The final stage is an epiphany, a discovery within yourself when you come to the realization that the true joy of fishing is the connection you possess with the fish, when it is neither predator nor prey, but rather equal. It doesn’t matter if the fish is caught and landed at all. It is the act of fishing then that is the end phase. Just as the tiny dry fly on the end of my line is that magical connection to the water and the life below, I am the piece of the grand puzzle that defines and completes the world around me.
I cast upstream to the left bank again, under that clump of alders growing there and shading the water. There’s an instant upwelling of water as the big trout rolls my barbless caddis fly.
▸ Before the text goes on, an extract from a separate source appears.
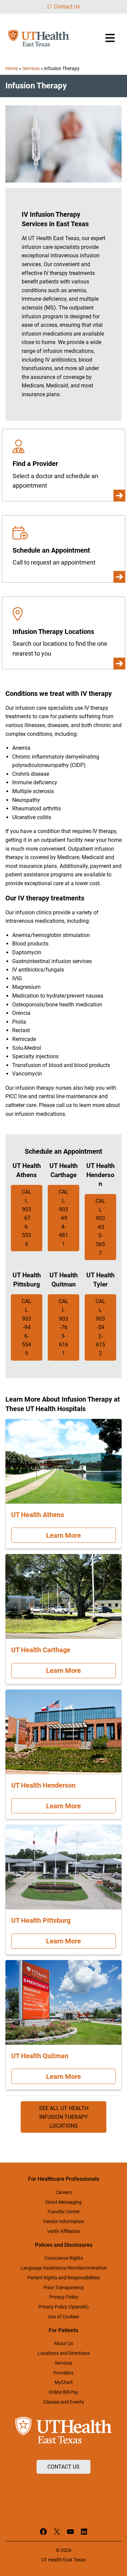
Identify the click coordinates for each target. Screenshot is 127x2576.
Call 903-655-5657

An almost audible glug noise and I rear back on the rod, as the fish impales himself violently rolling and tailing, as if to prove once and for all that he is the master of these waters, not me. He has offered me this fight in this shallow universe and even though he is greatly outgunned in the aerial, in this silent crystalline environment, he is truly in charge. He darts back and forth in the nexus between the rapids and the slick slow deeper water until finally I coax him into my net.
As I reach in to unhook him, in a flash of brilliant color the fish rockets from the net and back into the water in sheer defiance and the fight is on once again. The shallow water giggles over ancient rocks, the autumn summer skies ultramarine blue gaze down in approval and the entire forest seems to nod in approval as the late morning sun creates a stirring breeze that binds the whole tapestry together.
Once again the fish comes to the net, this time tired and spent, gills pulsating in the brilliant light. I unhook the diminutive, magnificent creature and slip him back into the talking water where he rests a moment against the stained glass river bed and with a couple of ballet tail swooshes disappears into the rapids.

I feel hydrated and relaxed after you painted me into a dream state. Great work Jim.